To see how this report inadvertently does this, you have to dive deep into the method, so bear with me for a moment. The authors define the middle class as those with incomes between the 25th and 75th percentile (nationally).  The authors first determine what percentage of each region’s population had incomes that put them in this middle class bucket (call this X). Then it determined how upwardly mobile poor (bottom 25 percent) kids in each region are (call this Y). The authors compared all the Xs to all the Ys to see if there was a relationship. And they found one: regions with larger middle classes had higher relative upward mobility for poor kids. Specifically, when the middle class grows 1 percentage point, poor kid upward mobility grows around 0.5 percentage points.

So now the big question is: what do we do policy-wise? The report provides no answer to this question, and that’s because it literally can’t. It would be impossible to come up with a policy geared towards this middle-class size metric that actually improved the overall mobility of poor kids. Why? Because, by definition, exactly 50 percent of the population will fall between the 25th and 75th income percentile. You can’t ever increase the size of the middle class. Therefore, every change you might make would basically be one big game of social immobility whack-a-mole: beating it back in one region just increases it by an identical amount somewhere else.

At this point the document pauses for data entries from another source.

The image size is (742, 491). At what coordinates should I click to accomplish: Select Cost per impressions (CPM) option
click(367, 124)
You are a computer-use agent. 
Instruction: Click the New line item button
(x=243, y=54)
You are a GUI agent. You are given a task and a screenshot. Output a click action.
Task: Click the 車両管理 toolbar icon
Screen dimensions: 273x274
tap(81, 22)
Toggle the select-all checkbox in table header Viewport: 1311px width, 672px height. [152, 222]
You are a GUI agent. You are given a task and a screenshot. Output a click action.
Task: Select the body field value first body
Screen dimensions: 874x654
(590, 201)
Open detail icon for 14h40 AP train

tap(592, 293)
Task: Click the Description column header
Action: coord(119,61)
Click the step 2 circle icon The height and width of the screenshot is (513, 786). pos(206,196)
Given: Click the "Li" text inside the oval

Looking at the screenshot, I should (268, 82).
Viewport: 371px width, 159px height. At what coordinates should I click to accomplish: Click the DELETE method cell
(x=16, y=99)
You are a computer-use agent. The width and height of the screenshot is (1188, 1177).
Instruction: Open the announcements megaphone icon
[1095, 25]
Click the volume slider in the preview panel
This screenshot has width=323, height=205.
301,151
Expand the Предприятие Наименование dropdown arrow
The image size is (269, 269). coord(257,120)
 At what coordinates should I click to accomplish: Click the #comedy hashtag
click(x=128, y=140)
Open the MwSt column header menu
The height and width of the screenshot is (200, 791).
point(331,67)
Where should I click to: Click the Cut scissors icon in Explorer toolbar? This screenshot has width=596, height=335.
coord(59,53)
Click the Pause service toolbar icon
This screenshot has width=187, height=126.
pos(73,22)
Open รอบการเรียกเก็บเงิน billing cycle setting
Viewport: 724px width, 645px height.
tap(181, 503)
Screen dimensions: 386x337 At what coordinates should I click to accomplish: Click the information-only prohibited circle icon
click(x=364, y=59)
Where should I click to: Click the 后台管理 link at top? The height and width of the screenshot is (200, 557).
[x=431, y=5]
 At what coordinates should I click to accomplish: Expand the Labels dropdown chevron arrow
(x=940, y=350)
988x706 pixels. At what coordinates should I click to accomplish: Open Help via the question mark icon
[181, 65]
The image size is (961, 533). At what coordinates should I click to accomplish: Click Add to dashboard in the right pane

For example, imagine you live in a specific region and it has a particular middle class size right now. The report says if you increase the size of that middle class, upward mobility for the poor would increase. So you take one of the rich families in the town and you bring them below the 75th percentile. Your middle class is now larger and the region’s poor kids now have higher upward relative mobility. But wait a second. Since exactly 50 percent of population is always in the national middle class, the only way for that rich family to have gone into the middle class is for some family in some other region to have come out of it. What would happen is that the richest middle class family (the one right on the 75th percentile line) would have been pushed out of the middle class by this move. The region where that pushed-out family lives now has a smaller  middle class, and therefore the poor kids in that region will, according to the report, have lower upward relative mobility.

You can run this thought experiment with every other conceivable policy, including moving people around the country, moving poor people into the middle class, and all the rest. The basic point here is that, under this definition of the middle class, the only way for one region to increase the size of its middle class is for another region to reduce the size of its middle class. And therefore no policy regarding this particular topic will ever improve the aggregate upward mobility of poor kids. At best, policy of this sort will only improve the mobility of poor kids in some regions at the expense of poor kids in another.

This report is a perfect example of why my mind touches the void whenever I begin to think about what middle-out economics actually means and how it is supposed to somehow help the poor. The concept is, in many ways, logically incoherent, and this is just one very glaring instance of that. If you take a step back from the actual specifics of the report, you can see a more straightforward way to get at a similar point. It is surely the case that reducing national inequality by decreasing the incomes of the rich in order to increase the incomes of the poor will “grow the middle class” in a less rigid sense of the term, and this will surely have positive upward mobility effects for poor people. But this is not “middle-out” economics. It is orthodox egalitarian economics that has nothing to do with the middle class: flatten the income distribution, and both outcomes and mobility become more equal. So, in addition to being totally unnecessary, the “middle-out” focus actually obscures the real point and generates serious policy confusion.